● **Given passage**

Saskatchewan·Prairie Palate

Get to know your farmer at Moose Jaw's first local food hub

A couple recently opened the doors to the Wandering Market, the first local food hub in Moose Jaw, Sask.
Nadine Lee and her husband, Michael Neuman, own The Wandering Market in Moose Jaw, Sask. The youngest of their six children, Gus, is with them here. (Richard Marjan)

Nadine Lee has devoted the last decade of her life to making partnerships between urban dwellers and those growing, making and producing food.

In so doing, she's also helping small farms and producers become economically viable.

"Food is a really great way for people to get back their connection that we've really been separated from," she said.

Lee and her partner, Michael Neuman, recently opened the doors to the Wandering Market, the first local food hub in Moose Jaw, Sask.

The Wandering Market has been running for years in Moose Jaw, but as of June, it has a large space on Athabasca Street to call home. (Richard Marjan)

● **Data excerpt**
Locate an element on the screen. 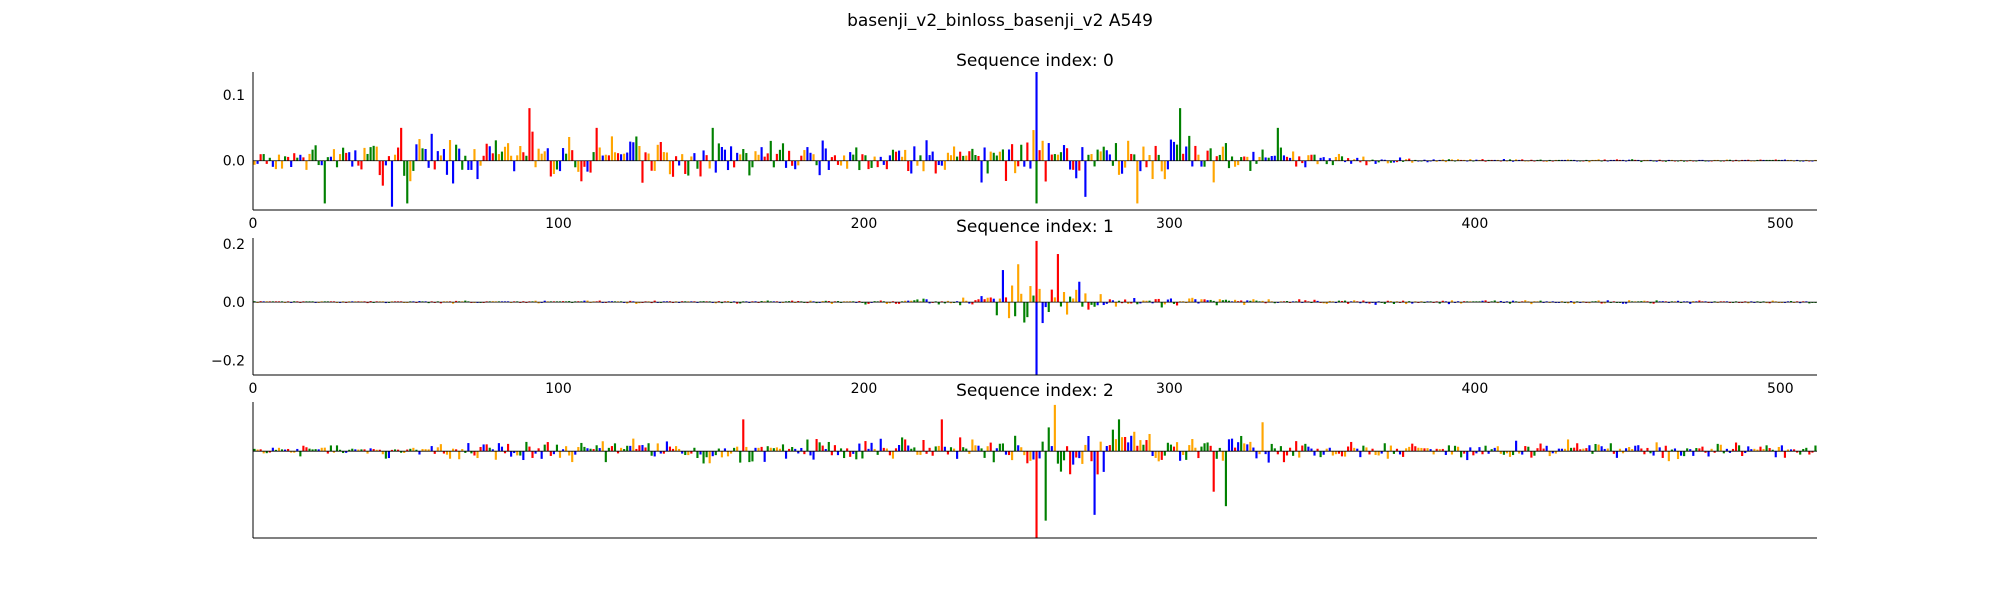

● **Directive 1**
According to the article about Moose Jaw's local food hub, on which street is the Wandering Market's new space?
● **Directive 2**
Continue the article about Moose Jaw's local food hub from its last sentence.

● **Answer space 1**
Athabasca Street.

● **Answer space 2**
Anyone who's tried it knows: marketing is expensive and time consuming. Farmers and food producers can sell or trade their products to the Wandering Market, which then resells them the public.

"The farms need help," said Lee. "A long time ago, when people were farming, it would've been whole families. They would've had all those resources of knowledge and equipment."

The Wandering Market has been running for years in Moose Jaw, but as of June, it has a large space on Athabasca Street to call home.

A grocery store is open Wednesday to Sunday selling seasonal produce, meat, eggs, dairy items, pickled and fermented products, preserves, tea, coffee, noodles, raw honey, grains and pulses. Lee's kimchi and sauerkraut are also in store. She makes the fermented products from local vegetables.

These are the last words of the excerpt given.